Akshay Bhatia (Caroline Norman/ Ocean Forest Golf Club)
With a playoff victory at the Jones Cup, top-ranked junior
Akshay Bhatia checked off a different kind of accomplishment. For the past year, Bhatia has been the king of junior golf. But finishing on top of a Jones Cup field that includes top juniors, college players and mid-amateurs is something different for the 17-year-old.
Bhatia won on Sunday when heavy rain wiped out the final round at Ocean Forest Golf Club in Sea Island, Ga. He and
Davis Thompson, a Georgia sophomore, were tied at 2 under after the second round, so the two teed off the first hole at 1 p.m. for a sudden-death playoff.
Bhatia immediately had the upper hand, landing his drive in the right rough while Thompson sent his left and into the water. With his penalty stroke, Thompson hit the green with his third shot and had 35 feet for par. When he missed, Bhatia was able to two-putt for par and the win.
For Bhatia, major victories have come at the Rolex Tournament of Champions, Junior PGA Championship, Polo Golf Junior Classic and Junior Invitational at Sage Valley over the past year. He was also runner-up at the Youth Olympic Games, Junior Players Championship and U.S. Junior. Bhatia is No. 1 in
Golfweek’s Junior Rankings and No. 12 in the World Amateur Golf Ranking.
Even though Bhatia has entered a handful of amateur events with older fields – like the Jones Cup – this is his first victory. It will bode well for Bhatia in terms of earning a potential Walker Cup spot for the 2019 match at Royal Liverpool in Hoylake, England. Bhatia was the only junior golfer selected to the 16-man practice squad in December.
Past that, however, Bhatia’s sights are on professional golf.
Golfweek reported late in 2018 that the Wake Forest, N.C.-based player
has no plans to play college golf.
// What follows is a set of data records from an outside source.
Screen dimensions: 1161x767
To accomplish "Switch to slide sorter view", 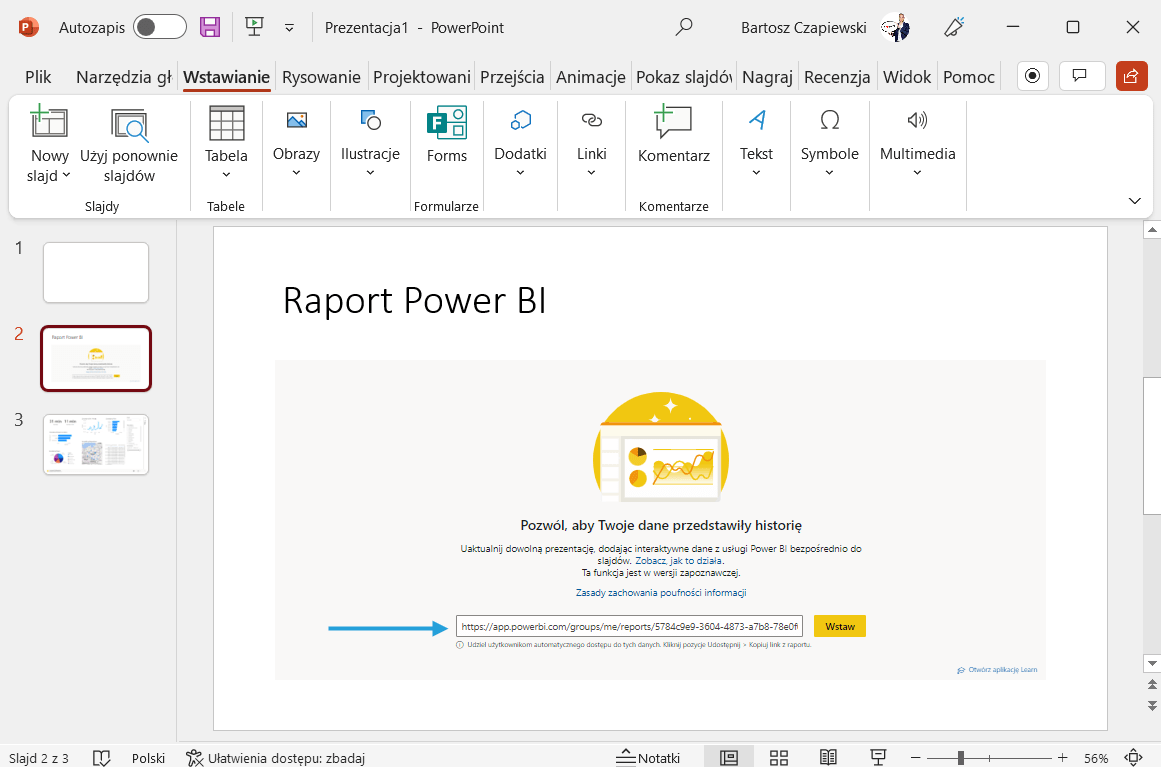I will point(779,757).
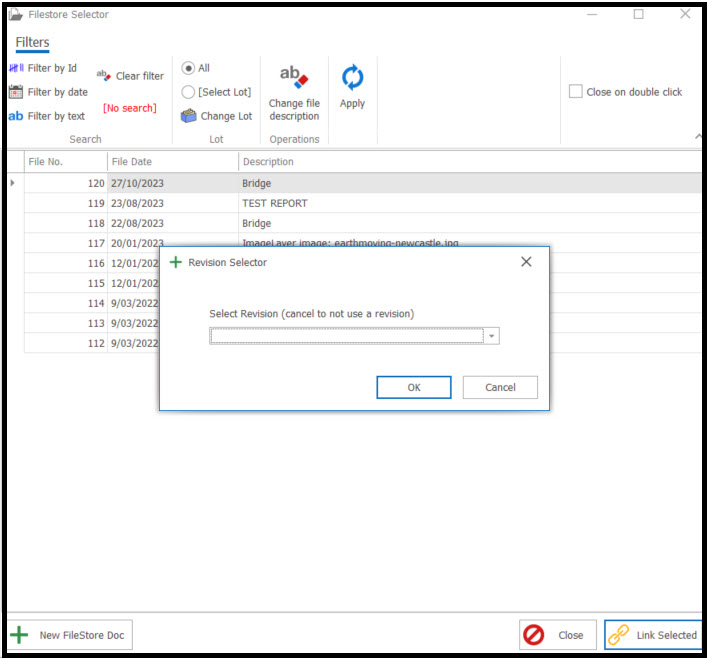This screenshot has height=658, width=707.
Task: Close the Revision Selector dialog
Action: click(526, 262)
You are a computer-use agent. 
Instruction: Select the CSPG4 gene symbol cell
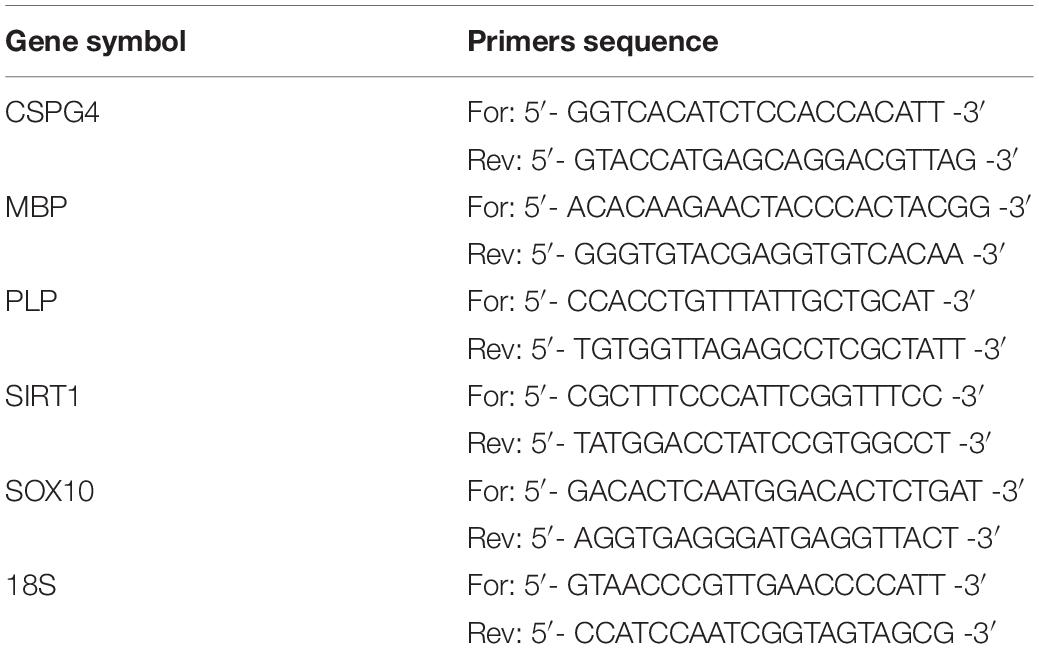(x=52, y=113)
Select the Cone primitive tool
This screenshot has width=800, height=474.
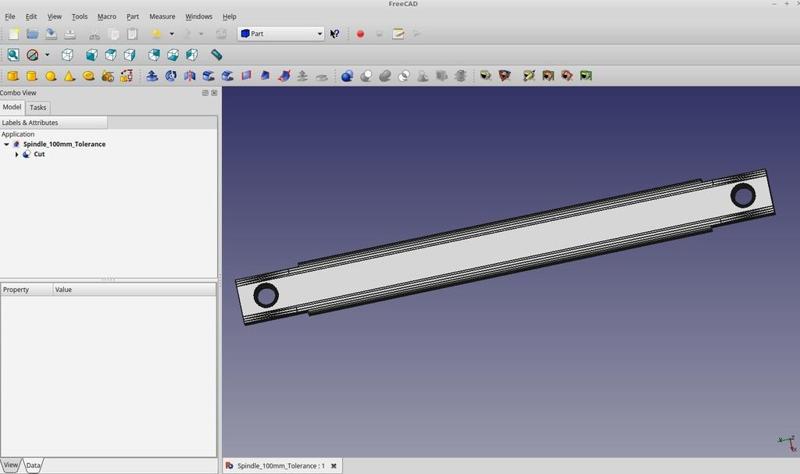(x=70, y=76)
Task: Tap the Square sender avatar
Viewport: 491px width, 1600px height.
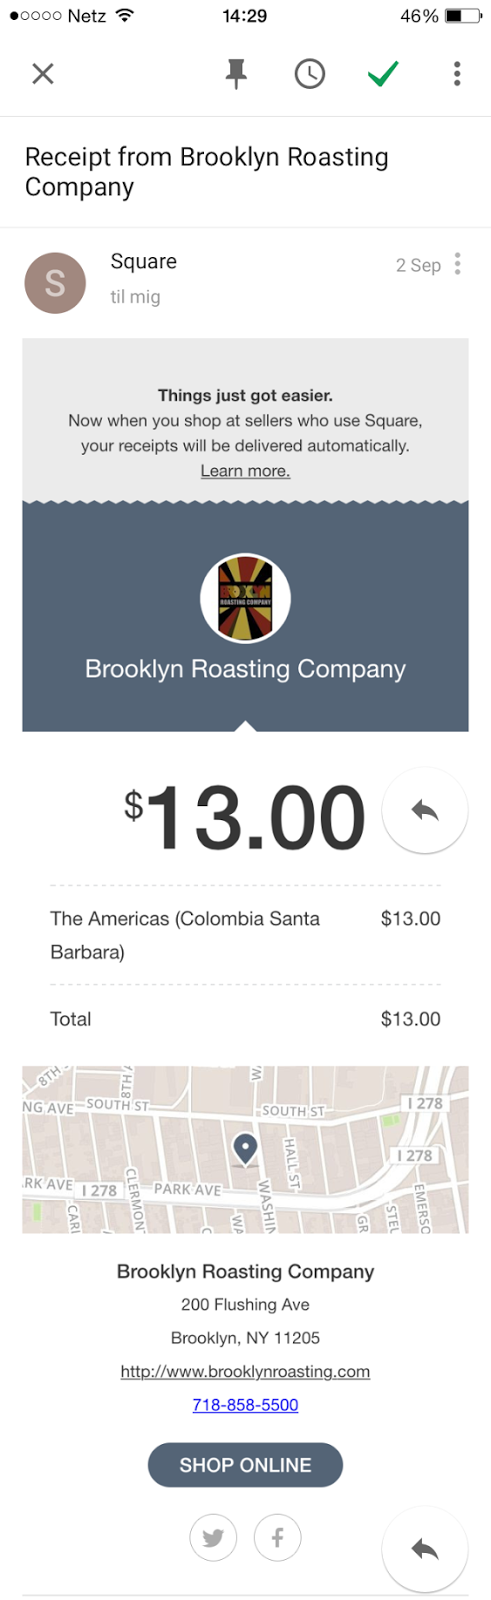Action: click(x=55, y=283)
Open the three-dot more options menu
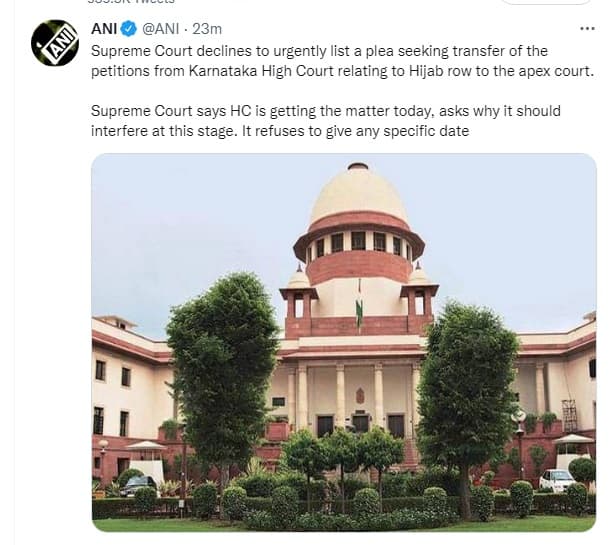 pyautogui.click(x=587, y=28)
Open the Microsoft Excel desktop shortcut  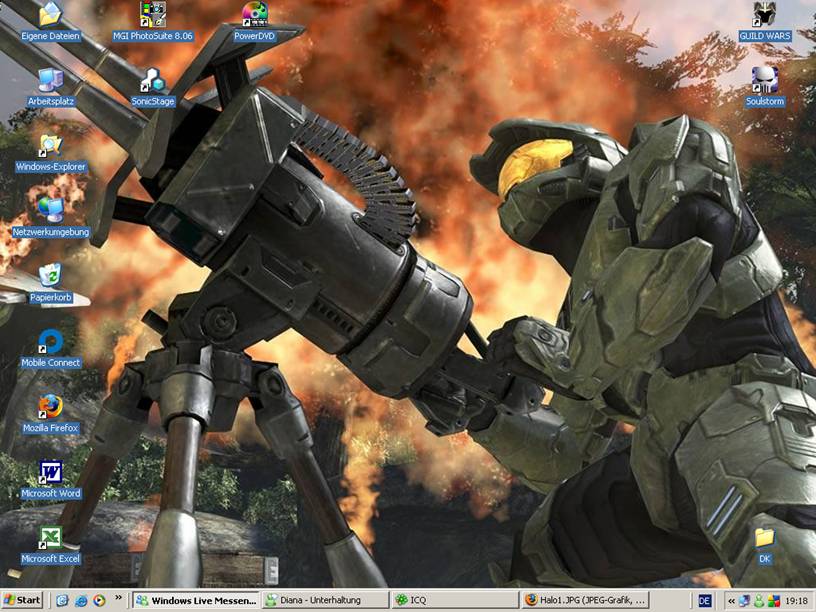50,539
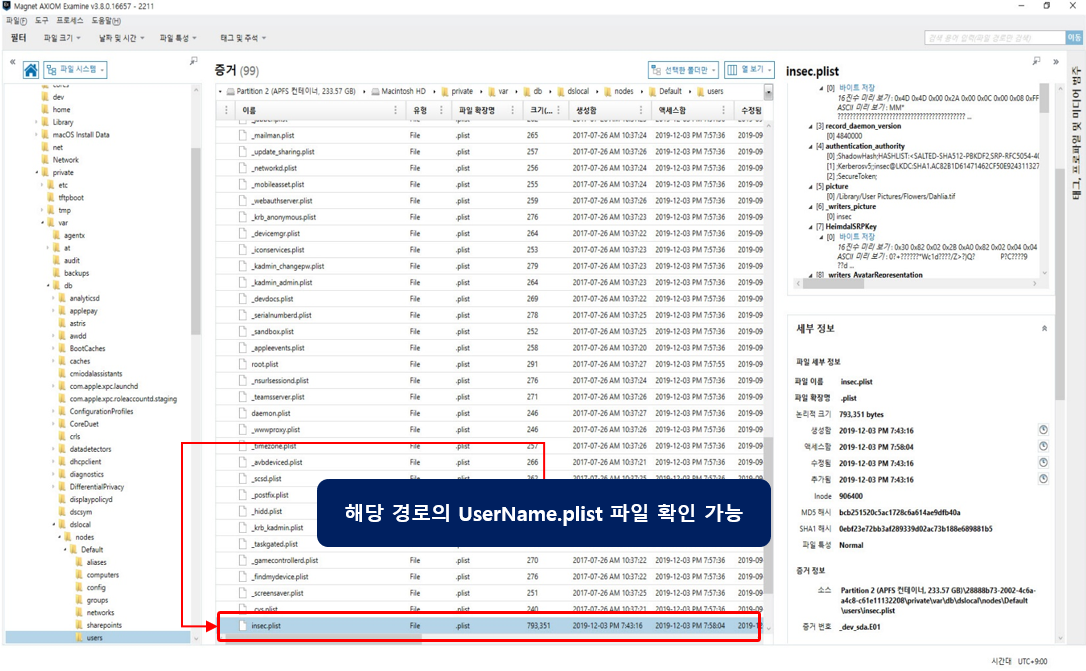The image size is (1086, 671).
Task: Click Macintosh HD in the breadcrumb path
Action: coord(406,91)
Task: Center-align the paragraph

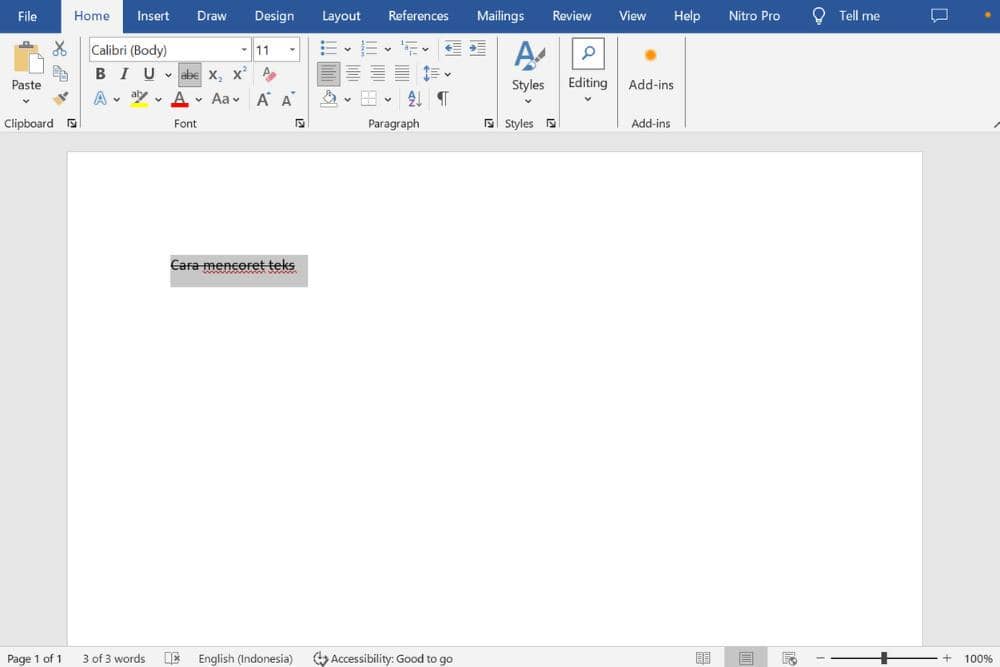Action: (x=353, y=74)
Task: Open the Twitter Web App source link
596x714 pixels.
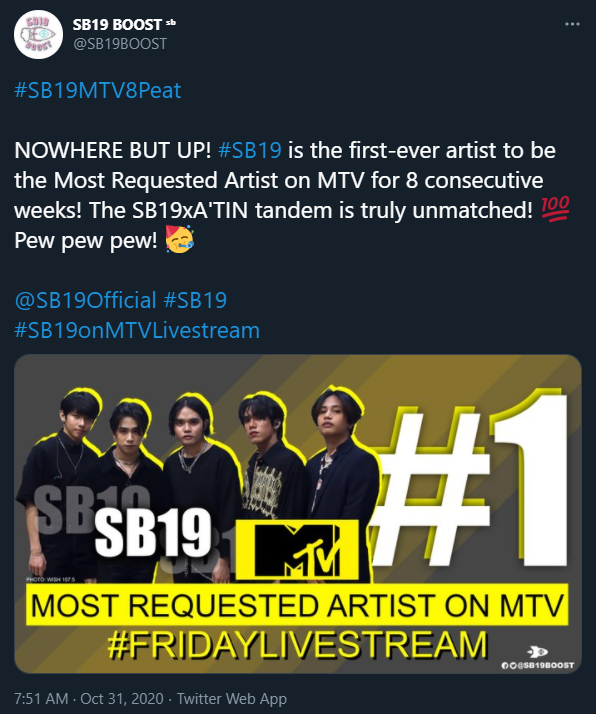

According to
Golfweek reporting, Bhatia hopes to go pro when he turns 18 in January 2020.
Bhatia works with Southern California-based swing coach George Gankas, who is popular among young, powerful up-and-comers. This week, Gankas and another student, Matthew Wolff, made
headlines on the West Coast as Wolff made the cut at the Waste Mangaement Phoenix Open and generally wowed fans with his unique swing.
Behind Thompson, first-round leader Will Grimmer ended up in a tie for third with Alex Fitzpatrick, the U.S. Amateur quarterfinalist and a freshman at Wake Forest. Grimmer, an Ohio State senior, had too many bogeys on Saturday and fell from his opening 68 to a second-round 75.
Fitzpatrick, the Englishman, went the other way. He logged six birdies in a second-round 69, which was five shots better than Friday’s 74.
Chandler Eaton and Stephen Franken tied for fifth at even par. Defending champion Garrett Barber, an LSU freshman, tied for ninth at 3 over.
ABOUT THE
Jones Cup
The Jones Cup is probably the biggest of the
springtime
amateur majors in the United States, and the reason
is the venue and the strong U.S. and
international field. The past champions list is littered
with PGA Tour stars, including Justin Thomas,
Patrick Reed, Luke List, Kyle Stanley, Beau Hossler
and
several others.
This 54-hole individual stroke-play event,
inaugurated
in 2001, is played at Ocean Forest Golf Club.
The Rees Jones design opened in 1995 and has
hosted
the Georgia State Amateur Championship, the
Southern Amateur Championship and the 2001
Walker
Cup Match. The Jones Cup brings together
many of the finest amateurs from the United States
and abroad for a three-day competition.
The Jones Cup was born from a deep commitment to
amateur golf by the A.W. Jones family, who
founded the Cloister and Sea Island Golf Club in
1928.
The Sea Island Golf Club has played host to
seven USGA championships. The Jones Cup is yet
another extension of the family's strong
involvement in amateur golf.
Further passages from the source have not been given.